O terceiro ali tão longe...

Outra consequência que decorre da primeira: o desnível entre os dois primeiros e os perseguidores é o mais acentuado da Europa. Se a média percentual que separa o primeiro do segundo (8%) está em linha com o normal nas outras Ligas, já a distância entre o primeiro e o terceiro é a mais alta neste Top-10: 22 por cento, o dobro do que se regista na Premier League ou na Liga francesa, por exemplo.

O efeito prático desta distância é que só muito raramente há mais de dois candidatos «reais» ao título, ao contrário do que aconteceu, por exemplo, nas Ligas de Espanha, Inglaterra e Rússia, só para nos ficarmos pela época passada, onde o terceiro acabou a prova a apenas 3 por cento do campeão. Em Portugal, nos últimos cinco anos, a diferença entre o rendimento do campeão e o do terceiro classificado nunca foi inferior a 14%, atingindo mesmo uns espantosos 40% em 2010/11, quando o campeão FC Porto atingiu 93% e o Sporting chegou ao pódio com apenas 53%.

Diferença média entre o campeão e o terceiro nas Ligas europeias

Portugal, 22%
Alemanha, 21%
Espanha, 18%
Itália, 17%
Ucrânia, 16%
Holanda, 11%
Inglaterra, 11%
França, 11%
Bélgica, 10%
Rússia, 9%

Dois donos da bola, como só na Ucrânia

Outro dado que acentua o desequilíbrio da Liga portuguesa é a previsibilidade de atribuição dos primeiros lugares: nos últimos dez anos, só FC Porto e Benfica conquistaram o título de campeão português. A título de comparação, só na Ucrânia existe uma concentração tão grande de títulos, repartidos entre Dínamo Kiev e Shahtar Donetsk.

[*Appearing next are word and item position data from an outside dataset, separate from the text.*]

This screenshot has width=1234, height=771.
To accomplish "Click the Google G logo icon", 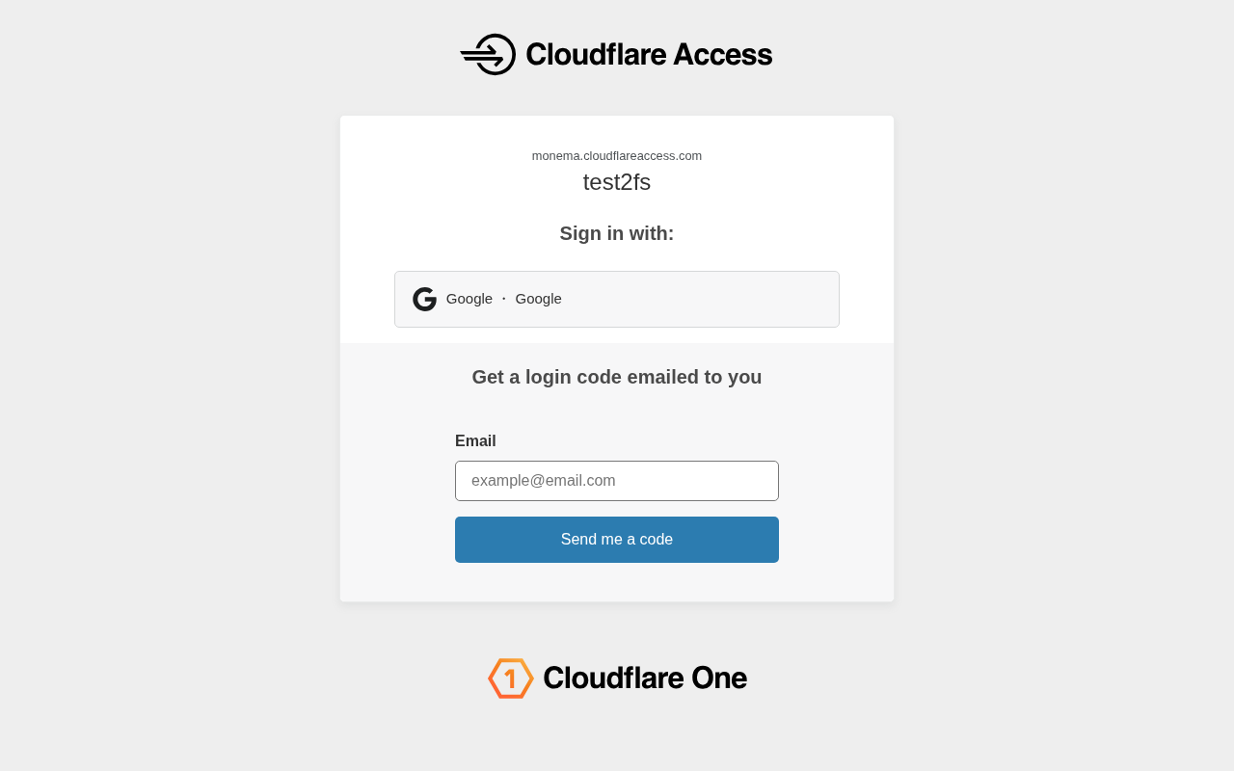I will pos(424,299).
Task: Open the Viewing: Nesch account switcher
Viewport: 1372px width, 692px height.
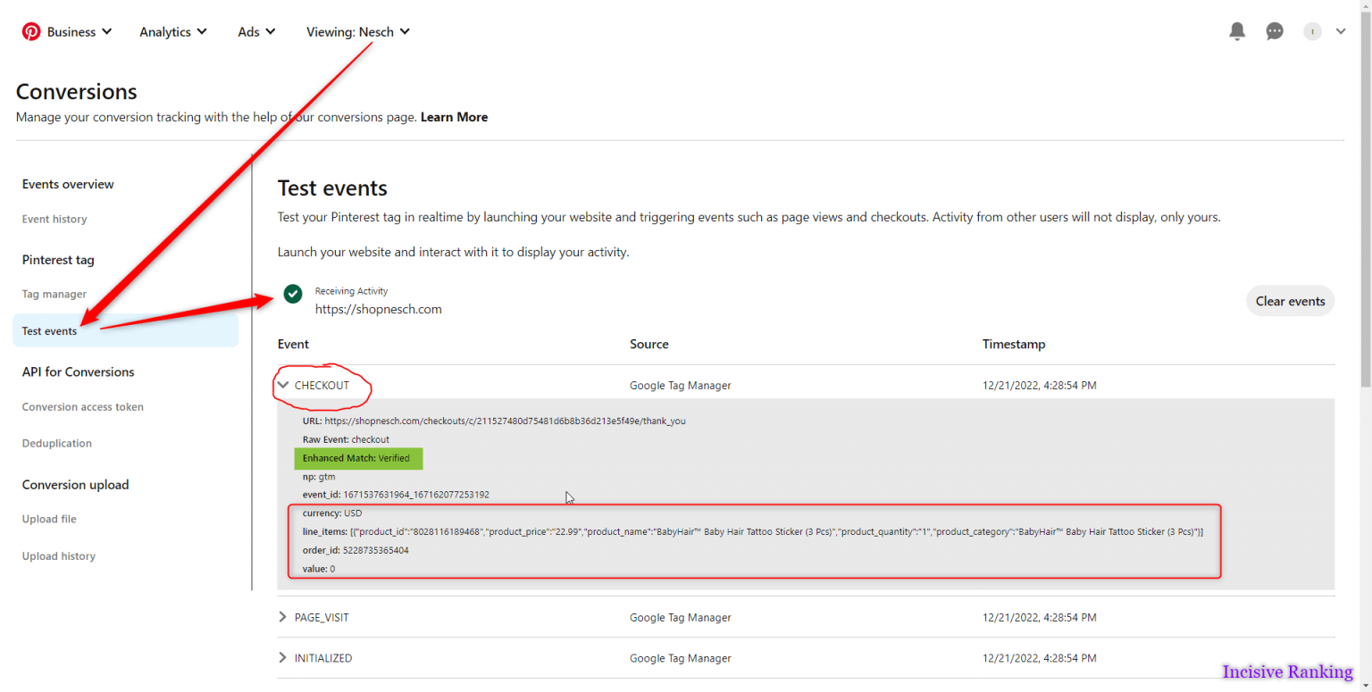Action: tap(357, 31)
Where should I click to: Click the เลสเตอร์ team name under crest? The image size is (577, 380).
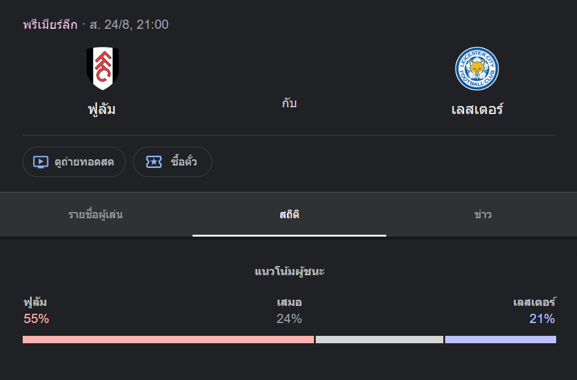477,109
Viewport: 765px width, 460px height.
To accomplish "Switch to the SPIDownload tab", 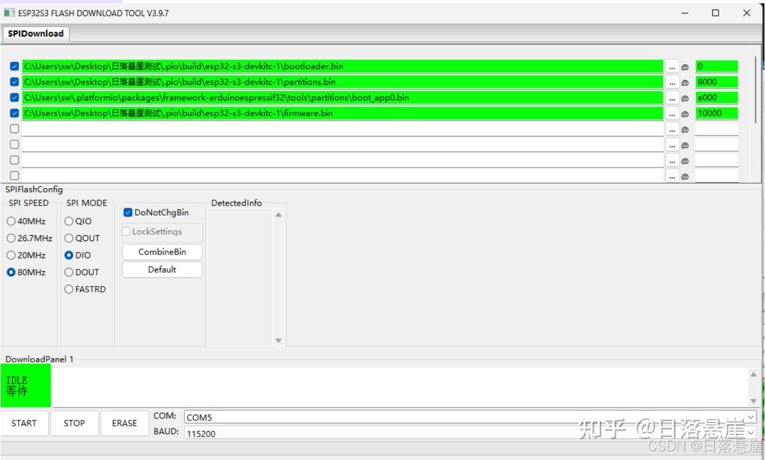I will pyautogui.click(x=35, y=33).
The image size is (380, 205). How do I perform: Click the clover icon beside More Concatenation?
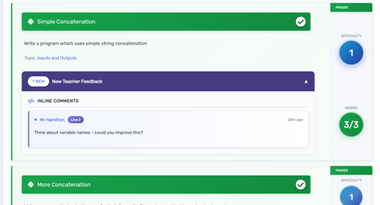[31, 185]
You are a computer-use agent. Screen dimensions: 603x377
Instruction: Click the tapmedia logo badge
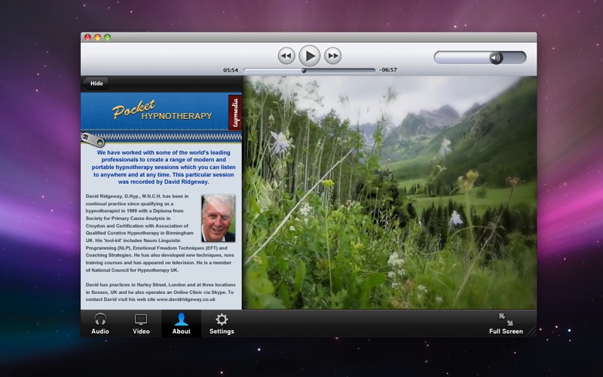[235, 112]

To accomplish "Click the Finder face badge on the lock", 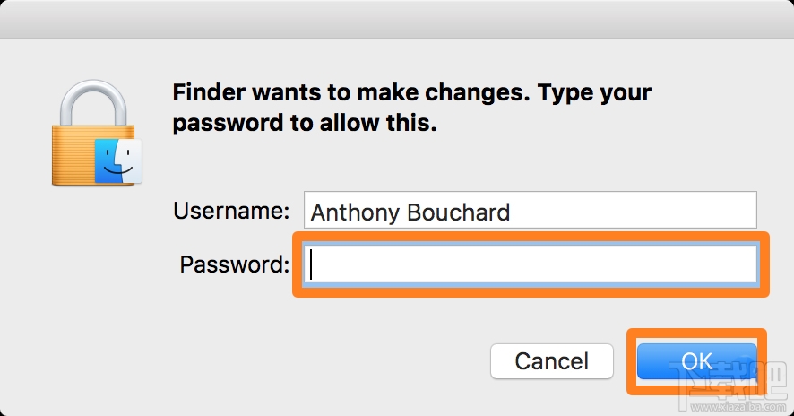I will [118, 161].
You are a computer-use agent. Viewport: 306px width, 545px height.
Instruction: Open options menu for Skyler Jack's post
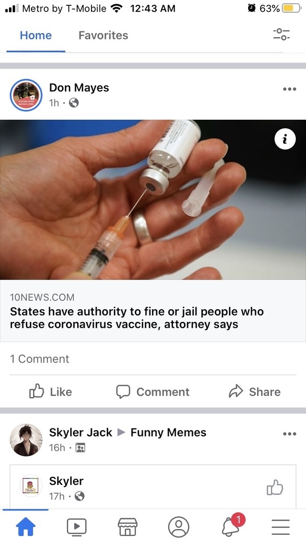(290, 434)
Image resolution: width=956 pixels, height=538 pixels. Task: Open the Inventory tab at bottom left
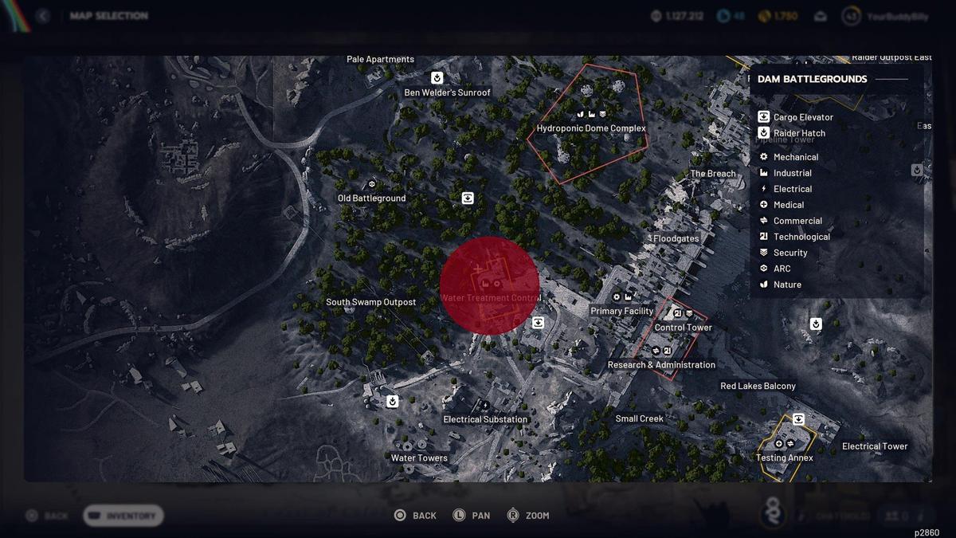pos(123,516)

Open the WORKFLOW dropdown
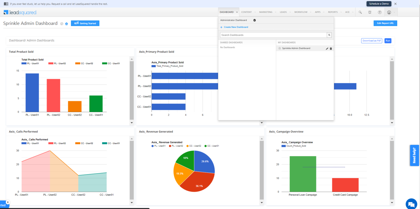[x=301, y=12]
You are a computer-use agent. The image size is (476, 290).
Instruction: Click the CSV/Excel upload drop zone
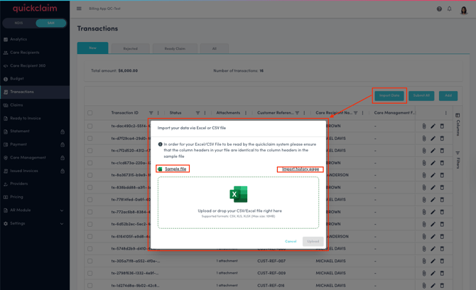click(238, 203)
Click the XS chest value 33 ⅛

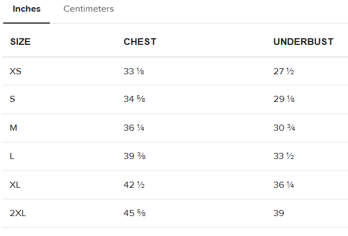click(x=134, y=71)
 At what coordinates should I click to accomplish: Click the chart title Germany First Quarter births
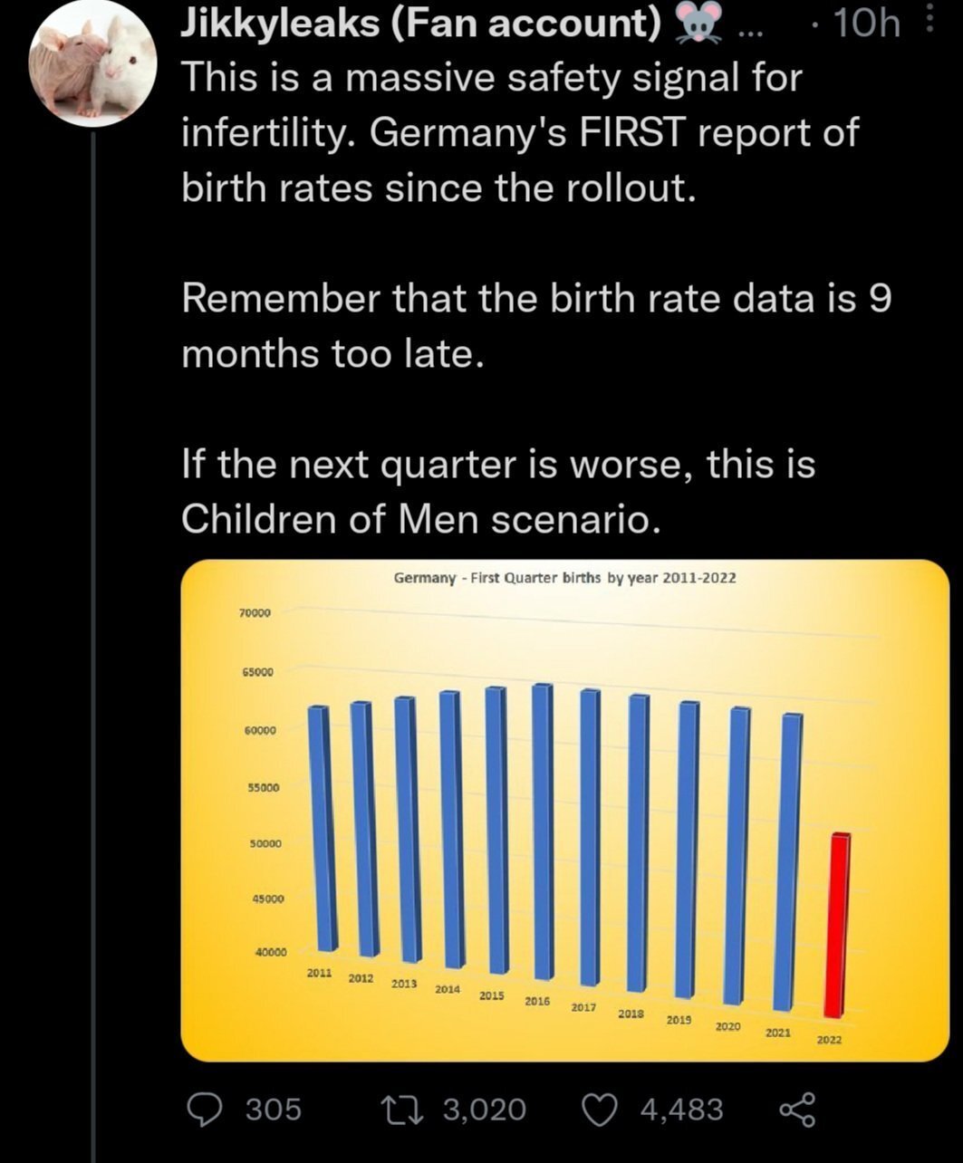pyautogui.click(x=564, y=578)
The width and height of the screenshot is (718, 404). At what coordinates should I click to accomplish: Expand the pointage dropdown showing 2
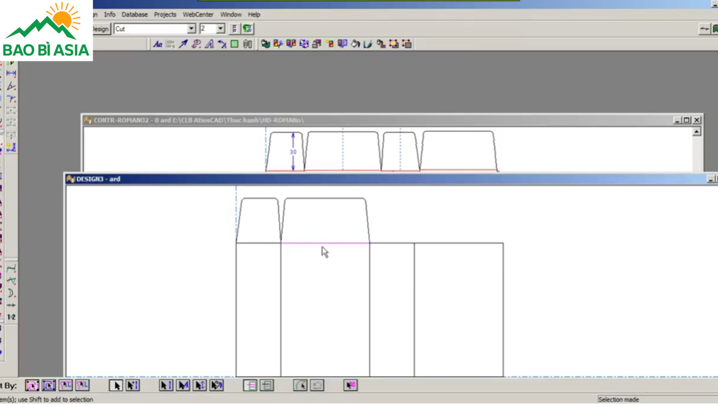pos(220,29)
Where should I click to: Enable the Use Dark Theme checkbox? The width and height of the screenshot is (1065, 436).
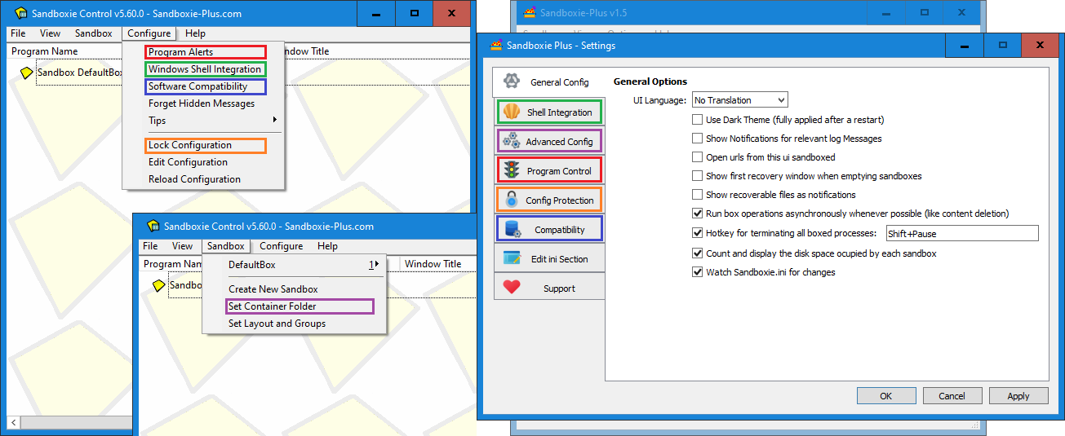point(697,120)
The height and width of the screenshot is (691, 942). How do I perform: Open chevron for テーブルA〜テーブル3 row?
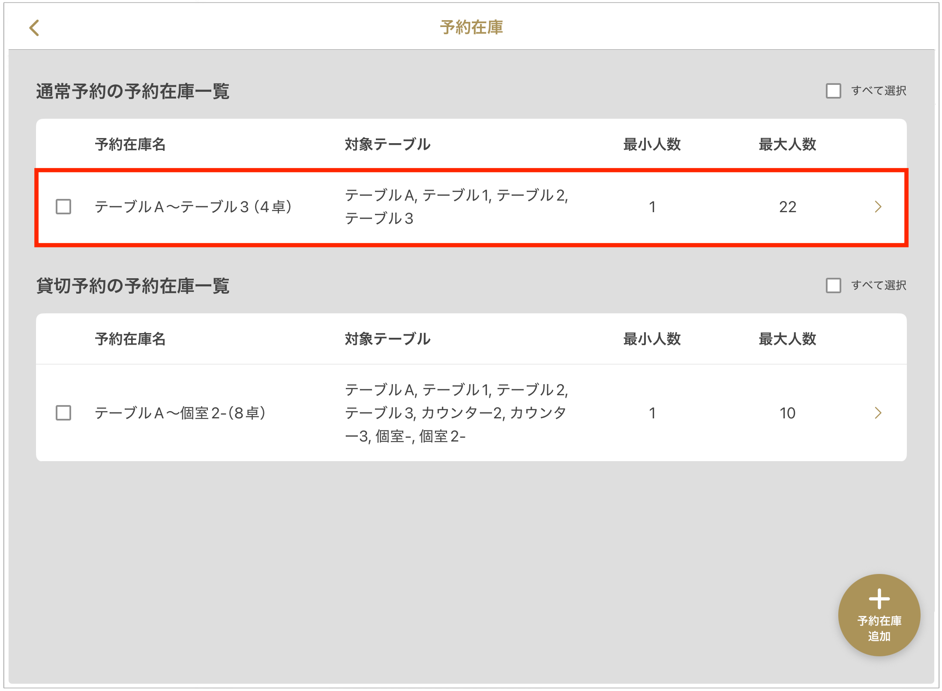coord(878,207)
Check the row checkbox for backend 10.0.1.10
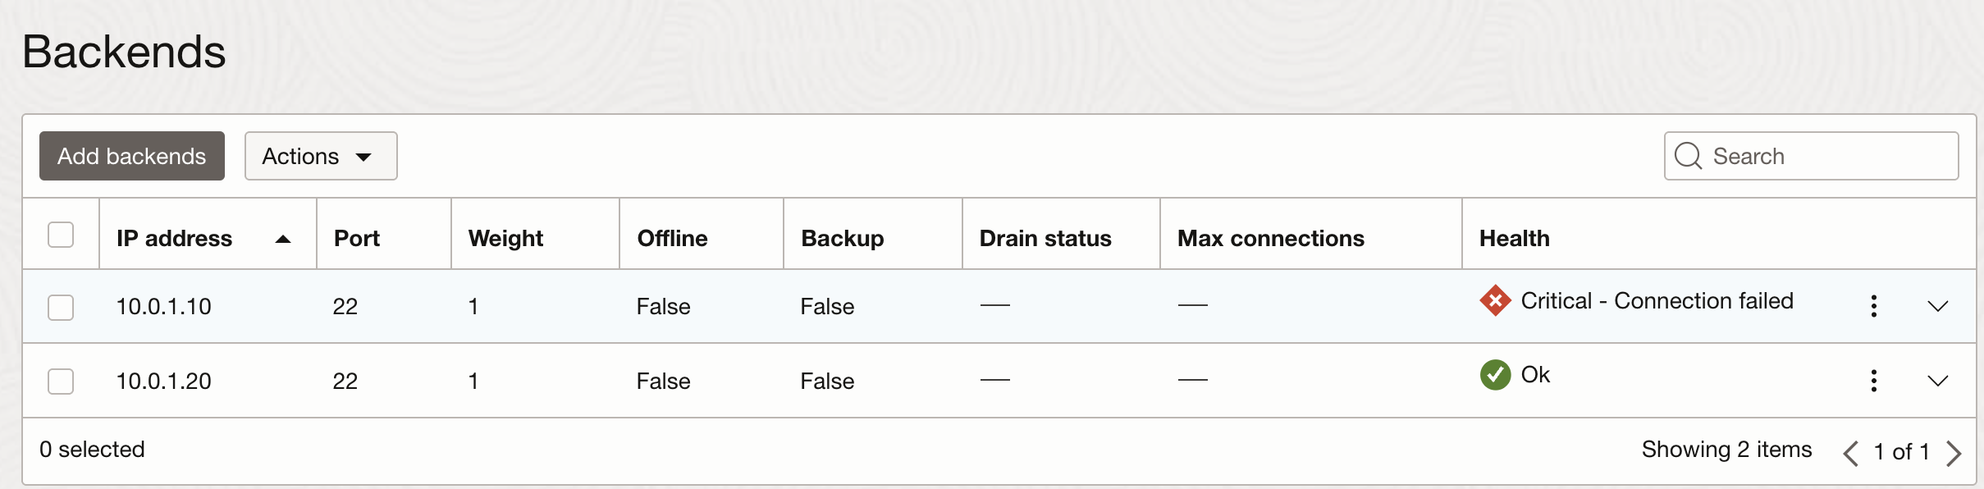Viewport: 1984px width, 489px height. pyautogui.click(x=61, y=307)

Inglaterra, Itália e Espanha tiveram três campeões no mesmo período, e a Alemanha, antes de o Bayern tomar a competição de assalto, teve mais três equipas que chegaram ao título.

Nesse particular, a Liga mais imprevisível tem sido a francesa, com seis campeões diferentes nos últimos dez anos – uma «democratização» agora muito ameaçada pelo investimento reforçadíssimo do PSG.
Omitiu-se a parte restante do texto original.